Two consecutive short weeks saw momentum shift in charterers’ favour and in the 75,000mt Middle East Gulf/Japan trade, rates eased by around 4.5 points to WS126.25 region and it was a similar story in the LR1 market with rates softening 3 points to close to WS132.5. The 35,000mt AG/East Africa trade came under downward pressure and now sits at WS162.5 region having started the week in the high WS170s. For owners plying the 37,000 Cont/USAC trade it has been a disappointing week with the market sliding from WS140 down to WS125 before a modest recovery to WS130. The MR market into West Africa followed a similar pattern with rates down 10 points at WS140. In the 38,000mt backhaul trade from US Gulf to UKContinent it was an uneventful week with the market losing 3 points to WS81.5 level while the US Gulf /Brazil trade was flat at WS126.25. The market in the 30,000mt cross-Mediterranean trade came under renewed downward pressure and now sits at WS140.

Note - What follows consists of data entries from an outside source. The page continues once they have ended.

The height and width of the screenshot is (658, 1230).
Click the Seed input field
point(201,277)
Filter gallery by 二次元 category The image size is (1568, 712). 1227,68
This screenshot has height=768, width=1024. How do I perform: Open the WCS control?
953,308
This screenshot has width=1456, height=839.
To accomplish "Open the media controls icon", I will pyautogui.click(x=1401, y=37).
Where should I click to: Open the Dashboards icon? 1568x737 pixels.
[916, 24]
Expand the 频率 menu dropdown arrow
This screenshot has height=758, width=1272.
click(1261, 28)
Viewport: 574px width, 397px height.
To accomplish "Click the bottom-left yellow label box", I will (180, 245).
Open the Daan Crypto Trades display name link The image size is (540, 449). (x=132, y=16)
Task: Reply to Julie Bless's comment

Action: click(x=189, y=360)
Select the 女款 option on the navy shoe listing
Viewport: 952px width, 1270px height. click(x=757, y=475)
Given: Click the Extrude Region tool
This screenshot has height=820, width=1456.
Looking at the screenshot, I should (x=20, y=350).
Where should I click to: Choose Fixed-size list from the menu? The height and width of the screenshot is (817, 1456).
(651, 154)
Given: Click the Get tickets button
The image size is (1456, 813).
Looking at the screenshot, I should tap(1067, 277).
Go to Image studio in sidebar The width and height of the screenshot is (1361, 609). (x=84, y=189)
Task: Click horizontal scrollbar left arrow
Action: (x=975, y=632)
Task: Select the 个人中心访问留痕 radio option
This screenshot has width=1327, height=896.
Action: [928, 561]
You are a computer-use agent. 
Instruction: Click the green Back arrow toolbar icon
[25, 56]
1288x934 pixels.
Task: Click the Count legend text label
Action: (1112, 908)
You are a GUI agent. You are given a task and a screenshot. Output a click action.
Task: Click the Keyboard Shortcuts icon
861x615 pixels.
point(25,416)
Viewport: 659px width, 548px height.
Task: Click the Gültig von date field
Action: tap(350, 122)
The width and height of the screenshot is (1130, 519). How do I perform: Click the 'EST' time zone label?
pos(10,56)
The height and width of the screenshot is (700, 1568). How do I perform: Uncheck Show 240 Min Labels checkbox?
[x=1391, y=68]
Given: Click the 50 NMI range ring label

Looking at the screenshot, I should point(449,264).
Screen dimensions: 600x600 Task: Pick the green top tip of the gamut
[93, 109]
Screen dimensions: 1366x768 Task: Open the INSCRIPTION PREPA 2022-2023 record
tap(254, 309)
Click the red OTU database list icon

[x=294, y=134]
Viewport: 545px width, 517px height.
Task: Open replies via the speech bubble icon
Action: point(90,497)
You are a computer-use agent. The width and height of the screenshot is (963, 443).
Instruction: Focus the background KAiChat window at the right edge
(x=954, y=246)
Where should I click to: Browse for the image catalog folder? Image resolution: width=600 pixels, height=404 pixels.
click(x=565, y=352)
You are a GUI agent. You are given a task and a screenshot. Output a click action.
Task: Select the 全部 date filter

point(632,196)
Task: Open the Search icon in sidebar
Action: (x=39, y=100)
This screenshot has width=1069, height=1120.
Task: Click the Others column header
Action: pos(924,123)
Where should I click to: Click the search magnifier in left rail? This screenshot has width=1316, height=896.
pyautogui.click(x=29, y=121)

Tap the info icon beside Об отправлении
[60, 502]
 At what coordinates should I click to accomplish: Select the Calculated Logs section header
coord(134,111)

Headquartered in London and a subsidiary of the Singapore Exchange (SGX), the Baltic Exchange publishes a range of indices and assessments which provide an accurate and independent benchmark of the cost of transporting commodities and goods by sea. These include the Baltic Dry Index (BDI), the dry bulk shipping industry's best known indicator. Published daily since 1985, this provides a snapshot of the daily spot market earnings of capesize, panamax and supramax vessel types on the world's key trading routes.
Chart shows Baltic Dry Index (BDI) during April 9, 2020 to April 9, 2021
Baltic Forward Assessment for BDI
In March 2018 the BDI was re-weighted and is published using the following ratios of timecharter assessments: 40 percent capesize, 30 percent panamax and 30 percent supramax. The information is provided by a panel of international shipbrokers.